Allerdings treten auch Stagflationsrisiken in den USA auf, nachdem der schwächer als erwartete Bericht über die Nonfarm Payrolls (NFP) der letzten Woche zeigte, dass die Wirtschaft Arbeitsplätze verloren hat, während die Arbeitslosenquote gestiegen ist, was die Entscheidungsträger in eine schwierige Lage bringt, da sie versuchen, die Inflationsrisiken gegen Anzeichen eines abkühlenden Arbeitsmarktes abzuwägen.

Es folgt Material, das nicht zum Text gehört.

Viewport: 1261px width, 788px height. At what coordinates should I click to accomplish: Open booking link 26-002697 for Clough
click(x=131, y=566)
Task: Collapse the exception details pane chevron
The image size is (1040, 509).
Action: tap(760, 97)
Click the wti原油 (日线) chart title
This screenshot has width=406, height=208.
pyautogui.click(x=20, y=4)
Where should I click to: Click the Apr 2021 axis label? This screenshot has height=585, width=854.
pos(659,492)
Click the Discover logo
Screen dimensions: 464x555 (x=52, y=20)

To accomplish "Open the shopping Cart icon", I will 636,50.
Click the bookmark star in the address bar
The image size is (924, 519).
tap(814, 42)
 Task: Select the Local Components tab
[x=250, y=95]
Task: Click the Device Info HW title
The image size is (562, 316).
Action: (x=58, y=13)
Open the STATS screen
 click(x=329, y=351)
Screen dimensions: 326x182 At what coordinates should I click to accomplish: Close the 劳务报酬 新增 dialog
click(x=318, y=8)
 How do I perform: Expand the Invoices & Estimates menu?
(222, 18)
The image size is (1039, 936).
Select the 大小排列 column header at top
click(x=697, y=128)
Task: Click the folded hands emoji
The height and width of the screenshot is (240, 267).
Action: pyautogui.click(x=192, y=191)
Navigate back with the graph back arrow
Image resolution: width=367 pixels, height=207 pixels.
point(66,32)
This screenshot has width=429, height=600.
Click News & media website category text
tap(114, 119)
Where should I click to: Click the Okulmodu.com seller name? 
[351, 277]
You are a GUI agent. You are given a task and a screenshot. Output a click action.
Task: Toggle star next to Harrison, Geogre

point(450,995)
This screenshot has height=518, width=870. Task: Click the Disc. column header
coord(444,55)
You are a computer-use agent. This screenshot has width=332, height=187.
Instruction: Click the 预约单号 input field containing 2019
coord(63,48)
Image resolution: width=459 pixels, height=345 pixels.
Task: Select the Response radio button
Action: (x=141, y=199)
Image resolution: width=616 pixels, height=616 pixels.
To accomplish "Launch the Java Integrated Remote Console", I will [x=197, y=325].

In der kommenden Woche ist der wirtschaftliche Kalender der Eurozone relativ leicht, was EUR/USD weitgehend empfindlich gegenüber den wirtschaftlichen Entwicklungen in den USA macht. Die Marktaufmerksamkeit wird sich auf die US-Inflationsdaten konzentrieren, wobei der Verbraucherpreisindex (CPI) am Mittwoch und der Preisindex für persönliche Konsumausgaben (PCE) am Freitag fällig sind.
US-Dollar - heute
Die folgende Tabelle zeigt die prozentuale Veränderung von US-Dollar (USD) gegenüber den aufgeführten Hauptwährungen heute. US-Dollar war am stärksten gegenüber dem Schweizer Franken.
| USD | EUR | GBP | JPY | CAD | AUD | NZD | CHF | |
|---|---|---|---|---|---|---|---|---|
| USD | 0.16% | 0.02% | 0.13% | -0.05% | -0.29% | -0.27% | 0.20% | |
| EUR | -0.16% | -0.13% | -0.05% | -0.21% | -0.44% | -0.43% | 0.03% | |
| GBP | -0.02% | 0.13% | 0.08% | -0.07% | -0.31% | -0.30% | 0.17% | |
| JPY | -0.13% | 0.05% | -0.08% | -0.17% | -0.41% | -0.40% | 0.07% | |
| CAD | 0.05% | 0.21% | 0.07% | 0.17% | -0.24% | -0.22% | 0.23% | |
| AUD | 0.29% | 0.44% | 0.31% | 0.41% | 0.24% | 0.01% | 0.47% | |
| NZD | 0.27% | 0.43% | 0.30% | 0.40% | 0.22% | -0.01% | 0.47% | |
| CHF | -0.20% | -0.03% | -0.17% | -0.07% | -0.23% | -0.47% | -0.47% |
Die Heatmap zeigt die prozentuale Entwicklung der wichtigsten Währungen im Vergleich zueinander. Die Basiswährung wird aus der linken Spalte ausgewählt, während die Notierungswährung aus der oberen Zeile ausgewählt wird. Wenn Sie zum Beispiel US-Dollar aus der linken Spalte auswählen und sich entlang der horizontalen Linie zum Japanischer Yen bewegen, wird die prozentuale Veränderung in der Box als USD (Basis)/JPY (Notierungswährung) angezeigt.